57. Bölüm "Hasbel Kader"

622 58 143
                                    

57. Bölüm "Hasbel Kader"

§

Alparslan'ın vurulduğu gecenin sabah'ı. 

Klinik - 8 Mart

Alparslan Hazemşah.

İnsan oğlu her şeyden kurtulabilirdi. 

İnsan oğlu içinde ki kurt hariç her şeyden kurtulabilirdi. Onu zorlayan şeyde buydu yıllardır, içinde ki karanlık. Etrafının karanlık olmasından rahatsız değildi. Aksine, karanlık onu gizlerdi. Ama içinde ki karanlık... Aynaya her baktığında lacivert harelerinden taşan o karanlıkta boğulmaya başlamıştı artık. Dayanamıyordu. 

Asla top peşinde koşan bir çocuk olmamıştı.

Asla geceleri masallarla uyutulmamıştı.

Asla huzurla gözlerini yumamamıştı.

Zihni hiçbir zaman huzurla dinginleşmemişti.

Aksine, oyuncak silah bile verilememesi gereken bir yaşta verilmişti onun eline silah.

Kurşun onun bedenine değil geçmişine ve ruhuna saplanmıştı. Bedeni acımıyordu, bedeni alışıktı. Bedeni acıya alışıktı ki onlarca yara iziyle bezeliydi.
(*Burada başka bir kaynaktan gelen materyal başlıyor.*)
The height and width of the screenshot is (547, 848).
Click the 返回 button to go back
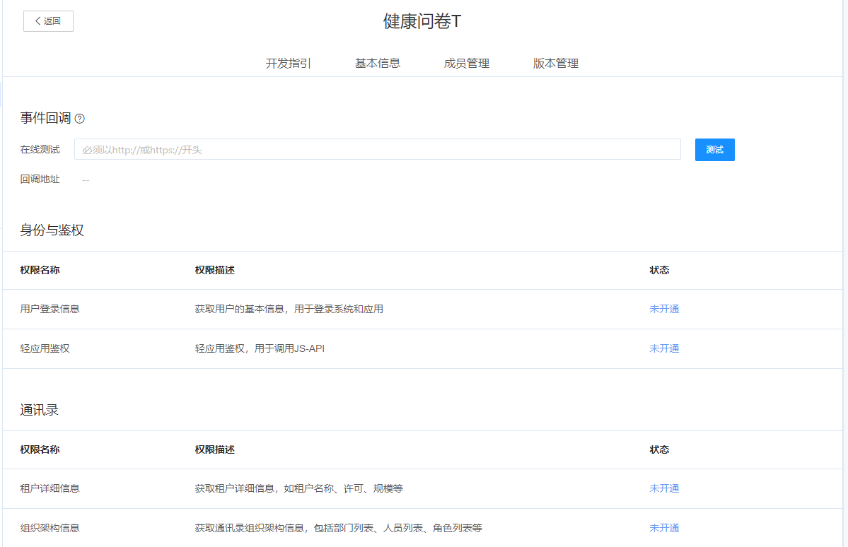[48, 21]
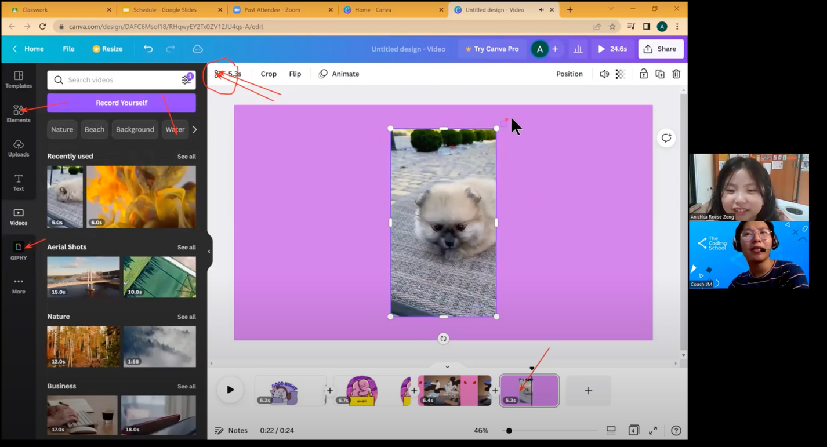
Task: Open the Uploads panel
Action: [x=18, y=148]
Bir yanlış yaptığında babası tarafından bizzat tenine kazınan yaraları bile vardı. Ağlamamayı on yaşında öğrenmişti, çünkü ağlarsa babası daha derinden keserdi. Bir süre sonra ağlamamak için verdiği çaba göz yaşlarını kurutmuş, onu acı bağımlısı bir sadiste dönüştürmüştü. Göz yaşlarını geçmişine, on yaşından öncesine gömmüştü. 
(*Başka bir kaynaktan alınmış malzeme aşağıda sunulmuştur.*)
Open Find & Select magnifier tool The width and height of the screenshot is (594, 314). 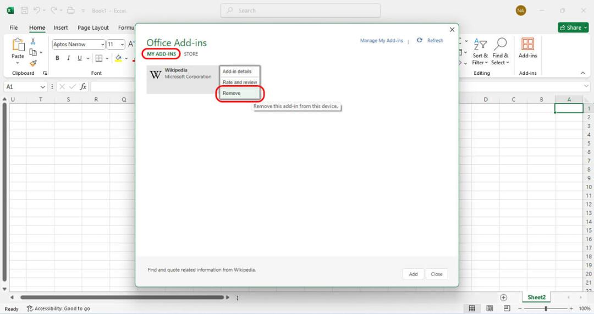[500, 44]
Aksine göz yaşları durulmuyor, on yaşından öncesi için akıp gidiyordu. Geçmişinin asla durulmayan bir kanaması, derin bir yarası vardı. Kuralları olan bir adamdı, kuraları oluşturan o anı asla unutamayışındandı.

Karanlığı severdi demiştim ya hani, o an hiç olmadığı kadar rahatsız oldu karanlıktan. Kısılı gözleri boş tavanı izlerken bedeni nerede olduğunu anlamış, teni o tanıdık soğuklukla ürpermemişti bile. Kısık gözleri boş bakışlarla tavanı izlerken kendi soluklarını dinledi bir süre, ayağa kalkabilecek halde olduğuna karar verdiği an kıpırdandı iri bedeni. Kurumuş dudakları arasından okkalı bir küfür ederken kıpırdattığı koluyla aniden doğrulduğunda ensesine ağır bir darbe almış gibi hissetti.

Yüzünü memnuniyetsizce buruşturduğunda kısık gözleri etrafını inceledi. Görmesi gereken her şey gören gözleri yattığısedyenin yanında kimetal dolapların üzerine bırakılan siyah gömleğe uzandığında üzerinde ki örtü tamamen sıyrıldı ve çıplak bedeni soğuk havaya tamamen maruz kaldı. 

İrkilmedi.

Ürpermedi.

Alışkındı. 

Zamanında soğuk ona sadece işkence gibi gelirdi, çocuktu. Büyüdü ve dönüştüğü adam çocukluğunda çektiği işkenceleri bağışıklılığa çevirdi. Avuç içine hapsettiği siyah kumaşı çekerek gerilediğinde gömleğin altına bırakılan pantolon ve silah kayarak düştüler. Silah beraberinde neşter takımının dizili olduğu o tepsiyi de devirerek kliniğin içinde sağlam bir ses çıkartırken sağlam bir küfretti homurdanırcasına. 

Sedyeden indiği an karın boşluğunda hissettiği acıyla bedeni kasıldı. Acı katlanırken bunu umursamadı. Soğuk zemine basan ayakları onu taşırken pantolonu ve gömleği giyinerek duvara yaslandı. Tıbbi atık kutusuna basılmış kan torbalarına düşen gözleri ile ne kadar kan kaybettiğini hesaplamadı.